Un contribuable peut désigner un avocat en tant qu’interlocuteur unique auprès du fisc


La justice a donné raison au contribuable face aux services fiscaux

L’affaire débute en juin 2009, quand les services fiscaux adressent au domicile d’un contribuable un avis de rectification de l’impôt de solidarité sur la fortune sur les années 2004 à 2008. La somme de 127 670 euros était réclamée par le fisc. Le contribuable considère que la procédure n’a pas été respectée, car ce dernier avait confié les affaires fiscales à un cabinet d’avocats.

L’administration fiscale devait communiquer avec l’avocat et non pas avec le contribuable, a expliqué la Cour de cassation. Après avoir reçu l’avis de mise en recouvrement directement à son domicile, à la place de celui de son avocat, ce contribuable a obtenu que la procédure soit considérée comme irrégulière et qu’il n’ait rien à débourser.

Le secret professionnel de l’avocat permet la confidentialité

Les services fiscaux étaient en désaccord avec cette conception. Pour eux, si un contribuable confie un mandat à un avocat pour l’aider dans ses échanges avec le fisc, cela ne signifie pas que ce représentant doive être l’unique interlocuteur.
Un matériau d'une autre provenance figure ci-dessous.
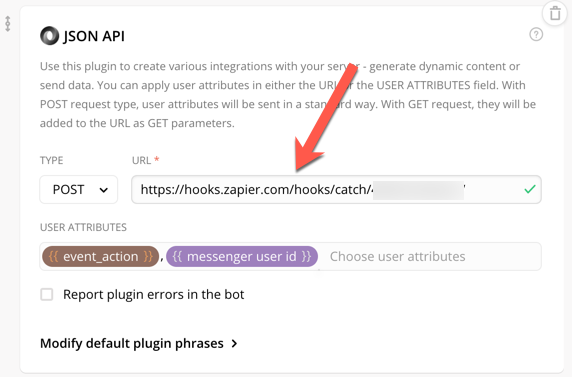
Task: Open the POST request type dropdown
Action: click(79, 189)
La justice n’a pas été dans le sens du fisc qui estimait que l’avocat était un tiers dans les relations avec le contribuable. Pour les juges, le secret professionnel de l’avocat permet la confidentialité. « Le secret professionnel constitue une garantie contre la divulgation d’informations personnelles et il ne peut y avoir violation du secret professionnel si des informations sont transmises au mandataire du bénéficiaire du secret professionnel désigné par ce dernier pour le représenter », soulignent les juges de la Cour de cassation.

Quand le contribuable a fait connaître aux services fiscaux l’adresse de son représentant, devenu dès lors son « domicile élu », cela doit être pris en compte.